» **Exercise objective**: One part of the entries below is wanted: the lines from the one containing "At what coordinates" through the one containing "The height and". Write those out exactly and nothing else.

» **Entries provided**:
---
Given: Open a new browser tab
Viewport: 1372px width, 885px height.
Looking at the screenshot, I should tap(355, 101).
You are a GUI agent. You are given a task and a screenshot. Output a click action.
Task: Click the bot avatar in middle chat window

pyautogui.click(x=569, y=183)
---
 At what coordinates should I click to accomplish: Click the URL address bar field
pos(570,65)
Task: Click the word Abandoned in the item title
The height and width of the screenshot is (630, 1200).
---
» **Exercise solution**:
 At what coordinates should I click to accomplish: Click the URL address bar field
pos(570,65)
Task: Click the word Abandoned in the item title
The height and width of the screenshot is (630, 1200).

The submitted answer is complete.